The Government is revamping a plan to sponsor the development of small modular reactors (SMRs) to help expand the UK nuclear industry.
A competition was first held in 2015 when then chancellor George Osbourne said £250 million would help finance innovative SMRs that can be transported easily and built quicker with less cost than a traditional large reactor.
But the Government never followed the idea through to completion so SMRs are yet to become operational in the UK.
Now, through a new organisation called Great British Nuclear (GBN), it wants to reopen the competition – with the first stage beginning in April – and hopes to assess and decide on the leading technologies by autumn.
SMRs have an energy capacity of up to 300 MW(e) – about a third of a traditional reactor.
Their greatest advantage lies in their small size and modularity, so prefabricated units can be assembled and taken to locations unsuitable for larger plants.
They also use less fuel, cost less than larger reactors to build and have a simpler design, which in theory should reduce the delays typically found in constructing large plants.
Current funding for SMR development has been in place since 2021 when the Government announced it was co-funding a Rolls-Royce reactor design, providing £210 million while the private sector would front £250 million.
Russia is the only country to have operational SMRs, with two 35 MW(e) reactors on a ship in eastern Siberia running since May 2020.
More are either under construction or in the licensing stage in Argentina, Canada, China, Russia, South Korea and the US, the International Atomic Energy Agency said.
The UK Government said GBN will also help with its considerations for more large-scale gigawatt plants, while research into a new generation of modular reactors will continue with £55 million in funding over the next two years.
It also said it will bring the Sizewell C nuclear project in Suffolk to the point of a final investment decision this year.
The nuclear announcements came with the release of the Government’s revised net zero strategy and energy security plan, called Powering Up Britain.

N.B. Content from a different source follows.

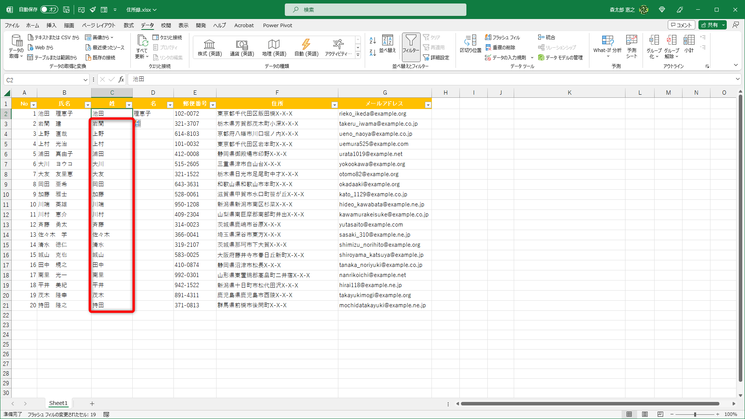Click the コメント button

coord(681,25)
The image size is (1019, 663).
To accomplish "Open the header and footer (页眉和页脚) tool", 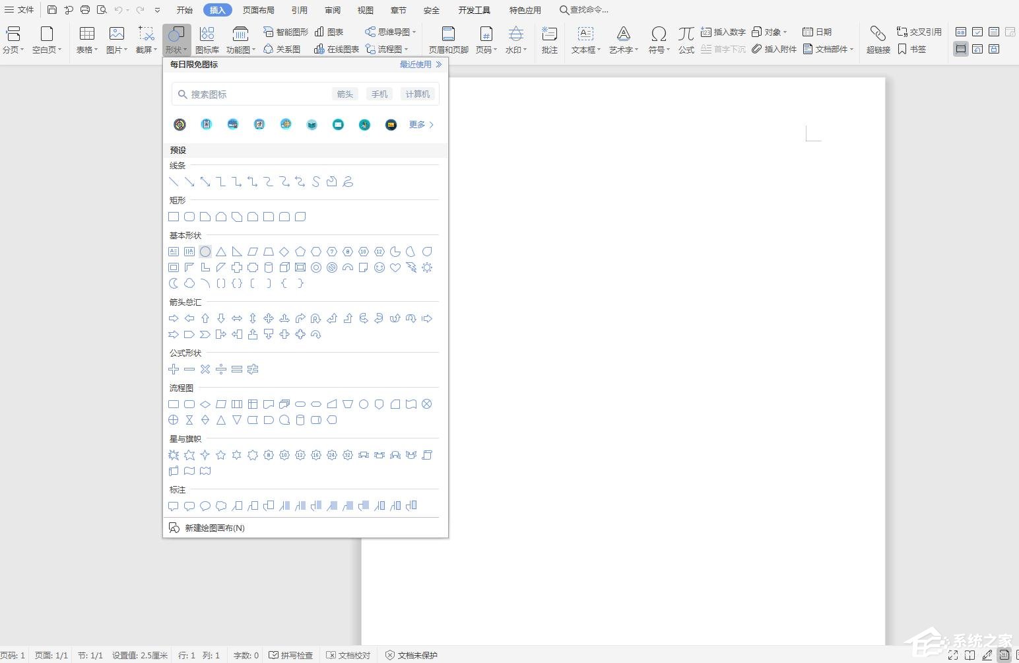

Critics said the plan fails to embrace simpler and cheaper solutions to becoming net zero, such as lifting the ban on onshore wind and upgrading home insulation.
Sue Ferns, senior deputy general secretary of the union Prospect, called the plan a “paring down of ambition.”
She said: “The long overdue launch of Great British Nuclear is welcome but needs to be backed by proper funding for a nuclear new-build programme that invests in gigawatt-scale plants alongside SMRs to be a success. Without it, this launch is just a recycling of old announcements.
“Ministers are allowing the UK to fall behind in the global race for green jobs and industries. They are doing too little to address the race to the bottom on costs in the offshore wind industry that is putting clean energy projects at risk.
“We are also yet to see a comprehensive strategy for decarbonising the power sector by 2035, which depends on rapidly accelerating investment in our energy networks.”